Ethereum’s blockchain is account-based
, means every address has a balance of ETH, which can be transferred to other accounts on the network. it provides a simpler and more intuitive model for users to understand. users can easily track their balances and transactions by checking their account balances, similar to how they would do with a traditional bank account. additionally, account-based blockchains are well-suited for implementing complex financial applications, such as decentralized exchanges, lending platforms, and other financial services. here is an example transaction of Ethereum.
{
"from": "0x1234567890123456789012345678901234567890",
"to": "0x0987654321098765432109876543210987654321",
"gas": "0x76c0", // The gas limit for the transaction
"gasPrice": "0x9184e72a000", // The price of gas in Wei
"value": "0x9184e72a", // The amount of Ether being transferred in Wei
"nonce": "0x1", // A unique identifier for the transaction
"data": "0x1234567890" // Optional data payload for the transaction
}
The Bitcoin blockchain uses a proof-of-work
consensus algorithm, which most of people might already understand, in short, miners compete to solve a complex mathematical puzzle, the first miner to solve the puzzle is rewarded with a block reward(BTC in this case). As the network grows, the difficulty of the puzzle increases, more computational power is required. and the less number of Bitcoins as reward. this results in higher electricity consumption and carbon emissions. critics argue that this high energy consumption is unsustainable and not environmentally friendly.

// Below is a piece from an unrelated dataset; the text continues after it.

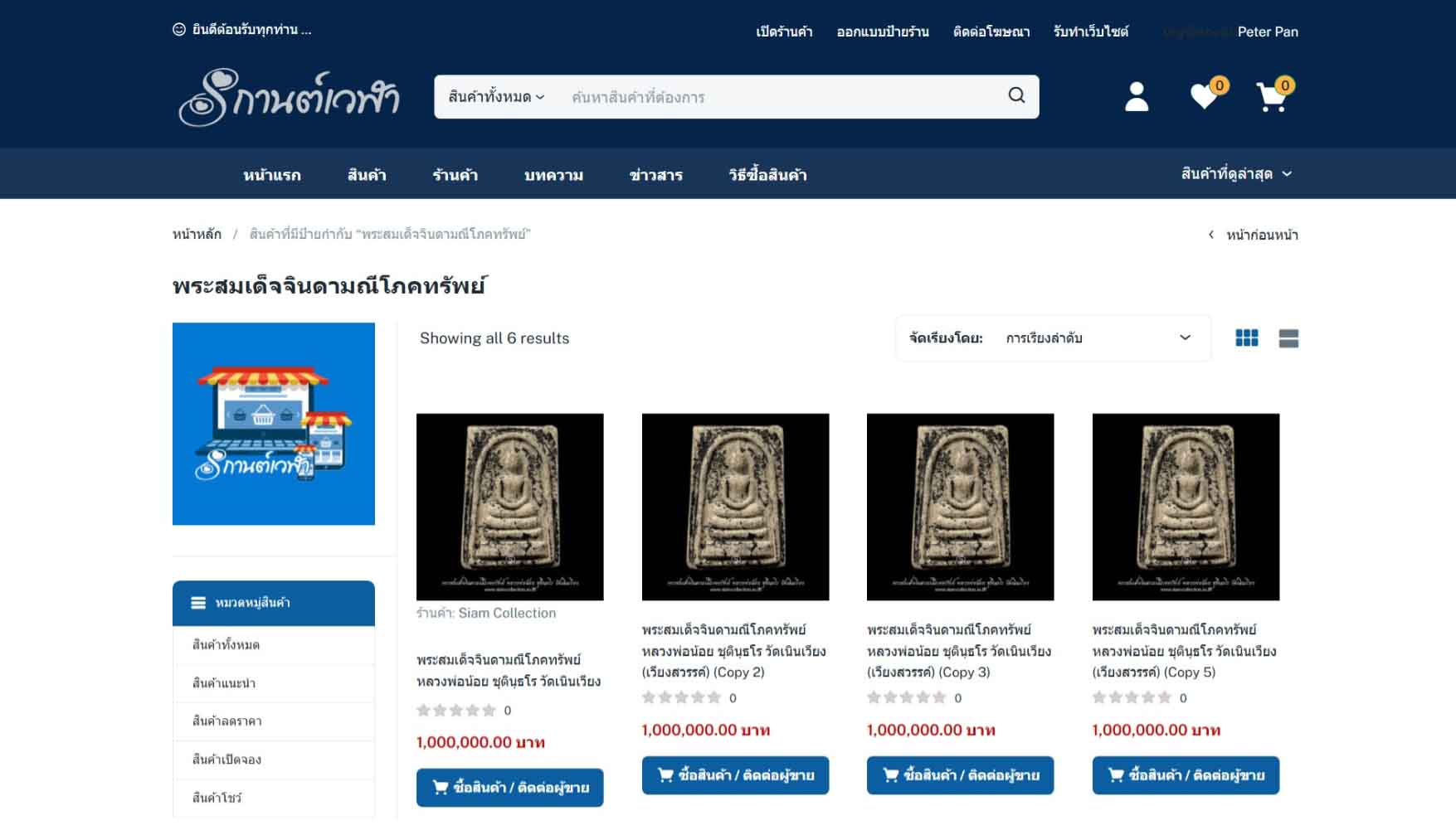Open the Copy 5 amulet thumbnail

1186,507
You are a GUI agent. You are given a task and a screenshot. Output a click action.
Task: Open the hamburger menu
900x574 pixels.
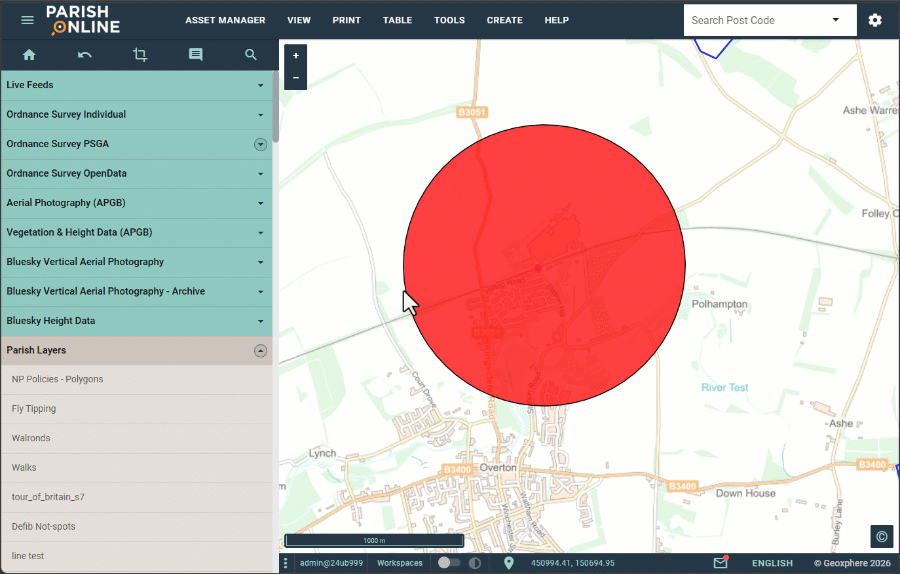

The Ethereum blockchain uses a proof-of-work
consensus algorithm at the beginning, then switched to proof-of-state
after September 15, 2022, which is expected to be more energy-efficient. there is no “miner” in the PoS world, validators, AKA stakers, are chosen based on the amount of cryptocurrency they hold and are willing to stake, but it’s less secure and more centralized.
there are also other types of consensus algorithm, such as Proof of History
, the consensus algorithm can be a big topic to discuss, I’ll put another blog if necessary.
Ethereum allows for the creation and execution of smart contracts, which are self-executing agreements that can trigger transactions automatically. Solidity
is the programming language behind that, so far tons of smart contract have been deployed on Ethereum, they are the essential of DApp
, NFT
, GameFi
, and ERC-20 tokens
such as SHIB, SAND, its programmability gives itself huge potential.
Bitcoin, on the other hand, does not have native support for smart contracts, although there are some projects attempting to add this functionality to the Bitcoin blockchain.
The transaction speed on the Ethereum blockchain is generally faster than on the Bitcoin blockchain, and transaction fees on Ethereum are usually lower. However, both platforms have experienced congestion and high fees during periods of high network activity. the amount of the transaction fee can vary depending on several factors, such as the size of the transaction in bytes, the level of network congestion, and the speed with which the user wants the transaction to be processed. generally, the larger the size of the transaction and the faster the user wants it to be processed, the higher the transaction fee will be.
Bitcoin’s primary focus is on being a decentralized digital currency, while Ethereum’s focus is on being a platform for building decentralized applications. both platforms have their strengths and weaknesses, and both have contributed significantly to the blockchain ecosystem. when we are talking about the value of cryptos, we mostly refer to Bitcoin; when we are talking about functionalities, Ethereum is the topic.